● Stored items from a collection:
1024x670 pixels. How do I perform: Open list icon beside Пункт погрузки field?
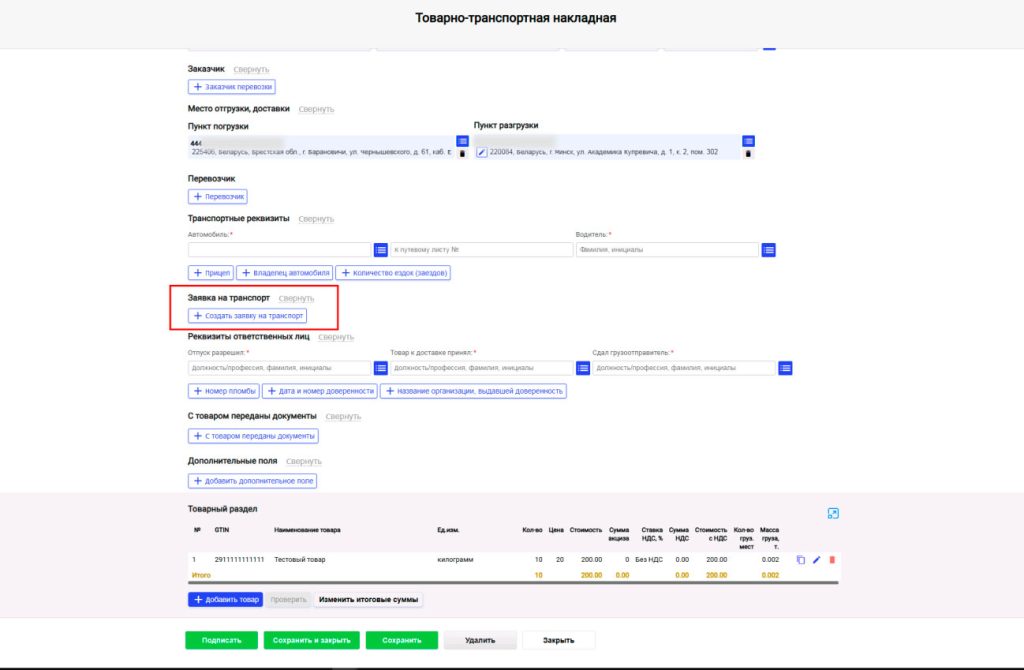pos(462,141)
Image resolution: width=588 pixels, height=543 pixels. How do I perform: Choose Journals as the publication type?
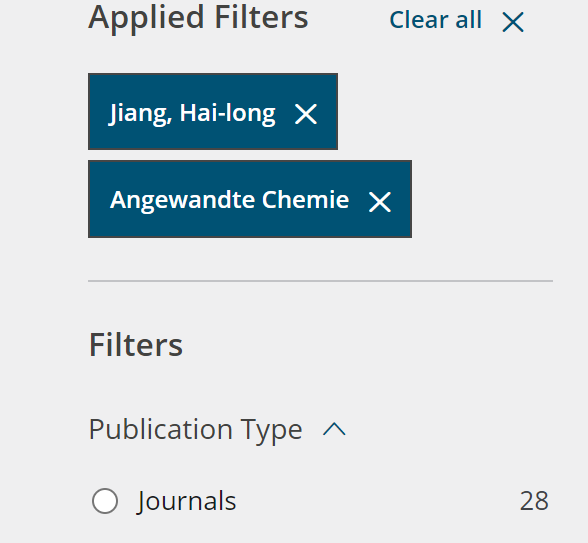coord(105,501)

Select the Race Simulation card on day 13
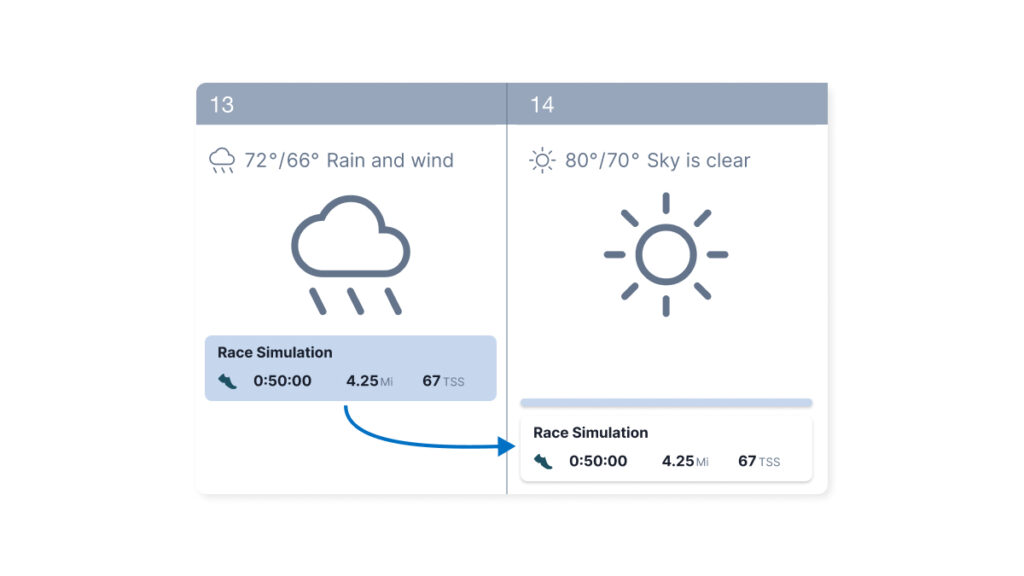pos(350,368)
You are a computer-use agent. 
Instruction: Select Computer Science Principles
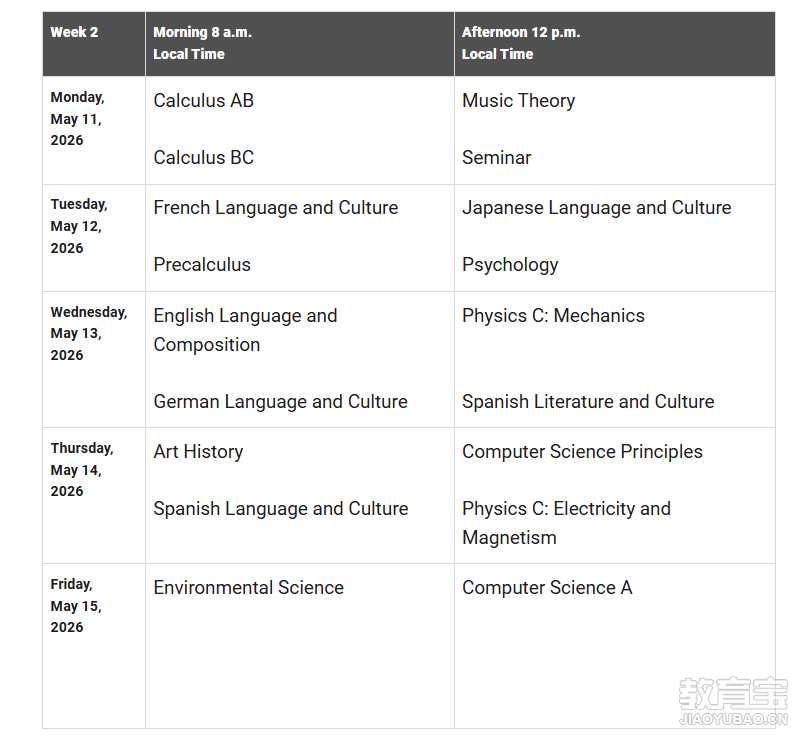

● What you need to do: From the line containing "You are a computer-use agent." through the last line of the records above, reproduce every line exactly, leaving out the pictures.

● Exercise output:
You are a computer-use agent. 
Instruction: Select Computer Science Principles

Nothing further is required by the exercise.